I can find nothing to recommend Kota Bharu. It is a small frontier city that serves as a staging post for the tourists traveling between Malaysia and Thailand or the Perhintian Island resorts. Nestled in the heart of one of Malaysia's most conservative Islamic provinces, I couldn't even buy a beer that evening. I spent the night in a small hostel near the bus station, the fan doing little to cool the dorm as we all perspired restlessly through the night. The following morning I jumped in the first taxi south to Kuala Besut to catch a "ferry" to the islands. I say ferry, but I actually mean a 4 m speed boat with large outboard engines which powered across the choppy sea, slamming relentlessly into the swell. I arrived at Long Beach on Palau Kecil (which literally means "Little Island") thankful that the bone jarring ride was over, and checked into the first dorm I found. It was very basic - mattress on a broken base, non-flushing toilet (you use a bucket filled with water) and an anemic shower, and a ceiling fan - but for $5 a night I had no complaints. It's not for everyone though, and few people spent more than two nights in the dorm. Fortunately there were plenty of alternative options for accommodation on the island, from basement budget to luxury resort. We had a resident rat in our dorm, one of the girls discovered it had eaten right through her backpack to get at the packet of biscuits in her bag and I had a gecko in my bed one night. This is a lot more alarming than it sounds when you consider that the geckos in Malaysia are 40 cm long! That's a serious amount of lizard to have running over you in the dark! They grow their bugs big in Malaysia and the predators grow larger to eat them. While on the island I also saw a couple of large monitor lizards and a small snake that fell from the trees as I sat on the porch reading.
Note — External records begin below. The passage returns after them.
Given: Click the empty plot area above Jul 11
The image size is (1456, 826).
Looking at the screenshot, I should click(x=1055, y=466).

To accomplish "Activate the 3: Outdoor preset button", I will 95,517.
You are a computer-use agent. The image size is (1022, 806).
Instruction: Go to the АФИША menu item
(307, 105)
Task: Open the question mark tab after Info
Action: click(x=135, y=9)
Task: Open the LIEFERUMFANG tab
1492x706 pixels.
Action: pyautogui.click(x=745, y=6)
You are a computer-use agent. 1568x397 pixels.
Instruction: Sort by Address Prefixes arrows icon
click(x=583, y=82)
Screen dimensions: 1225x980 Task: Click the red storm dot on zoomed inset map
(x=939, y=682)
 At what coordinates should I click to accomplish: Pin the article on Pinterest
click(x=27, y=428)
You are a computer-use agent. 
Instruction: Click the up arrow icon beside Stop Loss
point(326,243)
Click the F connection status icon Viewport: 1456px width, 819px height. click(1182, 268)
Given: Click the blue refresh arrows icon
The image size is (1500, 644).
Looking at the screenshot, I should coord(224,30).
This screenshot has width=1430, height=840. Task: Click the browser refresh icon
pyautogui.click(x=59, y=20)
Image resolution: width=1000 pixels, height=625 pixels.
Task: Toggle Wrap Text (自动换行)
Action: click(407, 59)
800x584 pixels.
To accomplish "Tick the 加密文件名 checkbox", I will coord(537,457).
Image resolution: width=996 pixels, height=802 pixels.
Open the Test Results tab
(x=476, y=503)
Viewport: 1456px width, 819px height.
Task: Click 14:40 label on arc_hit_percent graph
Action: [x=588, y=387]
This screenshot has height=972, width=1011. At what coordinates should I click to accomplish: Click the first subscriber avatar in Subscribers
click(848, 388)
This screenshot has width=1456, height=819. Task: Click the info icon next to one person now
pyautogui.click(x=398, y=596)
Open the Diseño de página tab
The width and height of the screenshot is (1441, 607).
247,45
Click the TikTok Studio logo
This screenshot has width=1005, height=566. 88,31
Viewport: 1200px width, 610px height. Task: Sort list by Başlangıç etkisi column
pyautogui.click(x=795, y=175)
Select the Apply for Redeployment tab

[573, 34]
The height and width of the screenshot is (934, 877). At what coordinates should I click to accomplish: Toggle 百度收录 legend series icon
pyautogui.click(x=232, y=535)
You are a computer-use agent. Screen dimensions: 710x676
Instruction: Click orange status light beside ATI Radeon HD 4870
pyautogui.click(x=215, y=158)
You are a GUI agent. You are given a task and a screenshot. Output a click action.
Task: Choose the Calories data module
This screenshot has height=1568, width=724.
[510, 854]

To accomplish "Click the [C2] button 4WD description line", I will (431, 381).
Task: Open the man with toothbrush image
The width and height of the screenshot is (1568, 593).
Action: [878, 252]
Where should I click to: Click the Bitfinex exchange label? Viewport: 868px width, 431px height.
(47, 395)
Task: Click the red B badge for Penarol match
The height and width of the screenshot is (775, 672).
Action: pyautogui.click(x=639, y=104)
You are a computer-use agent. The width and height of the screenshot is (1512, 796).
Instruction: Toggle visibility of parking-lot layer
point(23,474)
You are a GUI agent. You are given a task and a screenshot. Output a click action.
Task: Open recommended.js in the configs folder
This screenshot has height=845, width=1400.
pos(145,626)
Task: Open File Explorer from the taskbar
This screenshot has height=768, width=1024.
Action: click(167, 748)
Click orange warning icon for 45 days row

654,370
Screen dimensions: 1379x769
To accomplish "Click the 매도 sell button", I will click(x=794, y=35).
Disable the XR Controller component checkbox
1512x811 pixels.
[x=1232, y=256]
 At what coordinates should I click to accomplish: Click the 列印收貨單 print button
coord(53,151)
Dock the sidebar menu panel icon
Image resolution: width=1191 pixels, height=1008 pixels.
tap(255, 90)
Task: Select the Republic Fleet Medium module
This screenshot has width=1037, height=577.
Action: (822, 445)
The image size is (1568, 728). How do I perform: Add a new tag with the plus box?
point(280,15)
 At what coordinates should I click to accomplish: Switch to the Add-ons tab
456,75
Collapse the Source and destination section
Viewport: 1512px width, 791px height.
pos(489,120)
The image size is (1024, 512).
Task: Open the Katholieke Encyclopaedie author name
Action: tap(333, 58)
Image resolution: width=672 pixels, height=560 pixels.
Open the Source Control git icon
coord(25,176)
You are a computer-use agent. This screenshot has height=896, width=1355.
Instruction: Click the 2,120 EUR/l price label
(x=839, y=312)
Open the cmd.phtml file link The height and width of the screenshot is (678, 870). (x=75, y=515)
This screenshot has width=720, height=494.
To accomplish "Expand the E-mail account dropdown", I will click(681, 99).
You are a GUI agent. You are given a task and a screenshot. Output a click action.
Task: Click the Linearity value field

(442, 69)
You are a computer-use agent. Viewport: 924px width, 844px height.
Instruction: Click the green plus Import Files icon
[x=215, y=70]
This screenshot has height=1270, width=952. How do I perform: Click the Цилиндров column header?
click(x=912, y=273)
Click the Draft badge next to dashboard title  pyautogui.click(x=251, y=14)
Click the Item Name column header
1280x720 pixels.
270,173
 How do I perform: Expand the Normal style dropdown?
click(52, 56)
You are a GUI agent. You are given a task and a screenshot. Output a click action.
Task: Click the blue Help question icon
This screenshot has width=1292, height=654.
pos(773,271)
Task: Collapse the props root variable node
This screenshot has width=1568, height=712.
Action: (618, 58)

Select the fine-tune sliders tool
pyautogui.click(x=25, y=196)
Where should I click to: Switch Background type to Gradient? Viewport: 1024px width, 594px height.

The main attraction for me however, was the scuba diving on offer from this group of islands. I didn't know much about the dive sites before I arrived, but I know now that I picked a fantastic spot. There are about 20 dive sites around the Perhintian Islands and they offer good variety in this little location. From shore dives, coral gardens, deep reefs, submerged boulders, sea pinnacles and two ship wrecks there's plenty to see. The Sugar wreck is one of the top wreck sites in Asia - a large cargo ship (~ 85 m long) sank in 2001 after taking on water during a storm (so it's still very much in tact). Lying in only 18 m of water the side of the hull is only 5 m below the surface and with good visibility it makes for a spectacular dive sight - you can see the ship from the speed boat before you enter the water. Wrecks serve as a mecca for fish on an otherwise barren sea floor and we always saw huge schools of fish around the wreck.

My existing Open Water certification did not permit me to dive the wrecks nor attend the night dives, so I immediately signed up for the Advanced Open Water course. Over the course of 3-4 days and 5 training dives (Navigation, Night, Deep, Photography and Wreck) I completed my certification - much easier than the Open Water course. I filled in the time in between with fun dives, tanning on the beach, volleyball and the evenings were spent enjoying fresh seafood BBQs and local Malaysians & guests singing folk songs with guitars near the bonfire on the beach.

The diving was good - Malaysia's tropical reefs have some of the highest fish species diversity in the world. Visibility was about 10 m, sometimes more and sometimes less depending on tides and the severity of the thunder showers the day before. I saw several turtles, barracuda, anemone fish, trigger fish, squid, wrasse, parrot fish, rays, sharks etc. Too many to list them all and the water was like a bath it was so warm (28 - 30 degrees C). A very satisfying week, so relaxing.